▶ **The input**:
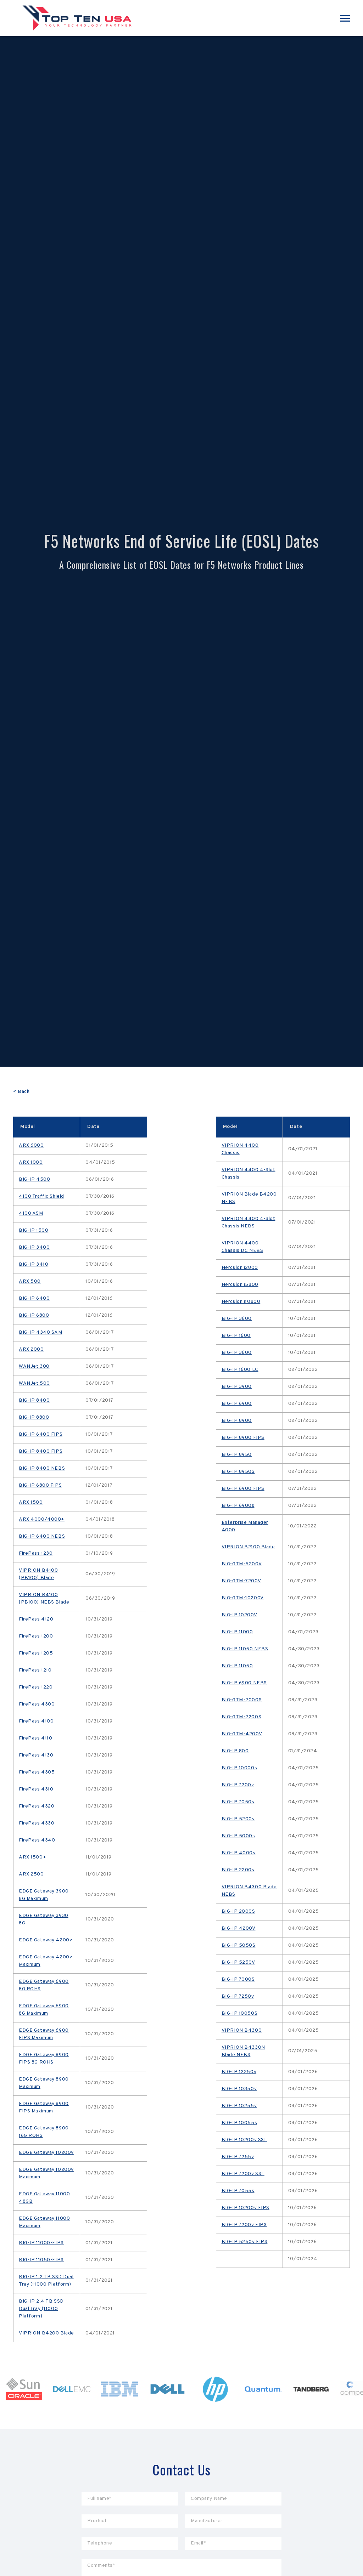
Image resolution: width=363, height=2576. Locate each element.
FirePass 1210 (35, 1670)
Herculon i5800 (240, 1285)
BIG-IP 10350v (239, 2089)
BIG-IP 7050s (238, 1802)
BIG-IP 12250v (239, 2072)
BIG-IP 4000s (239, 1853)
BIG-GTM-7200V (241, 1581)
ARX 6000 (31, 1145)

▶ **Exercise instructions**:
From the line holding "FirePass 1210 (35, 1670)" to the last line of the material above, reproduce every line exactly, and only those.

▶ **Response to this task**:
FirePass 1210 (35, 1670)
Herculon i5800 (240, 1285)
BIG-IP 10350v (239, 2089)
BIG-IP 7050s (238, 1802)
BIG-IP 12250v (239, 2072)
BIG-IP 4000s (239, 1853)
BIG-GTM-7200V (241, 1581)
ARX 6000 (31, 1145)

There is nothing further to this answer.